• Text under study
Start of Block

Posted on 04/11/2014 8:46:47 PM PDT by SeekAndFind
This month, high school seniors across America are receiving college decision letters of acceptance and rejection. Many of these students, and their parents, will think that where they go to college will significantly affect their employment future.
They think wrong. Today, whether you go to college retains some importance in your employment options. But where you go to college is of almost no importance. Whether your degree, for example, is from UCLA or from less prestigious Sonoma State matters far less than your academic performance and the skills you can show employers.
Research on the impact of college selection has focused on comparing the earnings of graduates of different colleges. In 1999, economists Alan Krueger and Stacy Berg Dale published a widely-read study that compared the earnings of graduates of elite colleges with those of moderately selective schools. The latter group was composed of persons who had been admitted to an elite college but chose to attend another school.
The economists found that the earnings of the two groups 20 years after graduation differed little or not at all. In a larger follow up study, released in 2011 and covering 19,000 college graduates, the economists reached a similar conclusion: Whether you went to University of Penn or Penn State, Williams College or Miami University of Ohio, job outcomes were unaffected in terms of earnings.
(Excerpt) Read more at time.com ...
There’s some truth to what you say. Those elite schools offer a huge advantage, despite the deficiencies in what they actually teach. Still, those people can be beaten. The world is still what we make it. For now. Sort of. Less so every day in the West. Ugh.
Maybe for most people. Daughter has her degree from Harvey Mudd College. You can bet that carries a lot more significance with employers than University of Phoenix or some community college or even any state college. Sorry, people, depending on the area you choose to study, sometimes pedigree does matter.
The pensions won’t be though. Actually anybody starting government today is CRAZY. 5.5 percent towards retirement goes off the top immediately .then Thrift Savings, then federal, state, Social Security, medicare (why everyone has to pay that is beyond me), health, dental, vision insurance, life insurance, etc. you may have 20 bucks left.

End of Block

• Given information
Start of Block

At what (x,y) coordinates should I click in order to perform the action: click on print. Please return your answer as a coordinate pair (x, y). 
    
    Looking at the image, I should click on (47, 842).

End of Block

• Exercise tasks
- a) In the college-choice post, how many college graduates did the 2011 follow-up study cover?
- b) Which colleges and universities does the college-choice post name?
The lines are separate material and stand apart from the college-choice post.

• Responses for each task
- a) 19,000

- b) UCLA, Sonoma State, University of Penn, Penn State, Williams College, Miami University of Ohio, Harvey Mudd College, University of Phoenix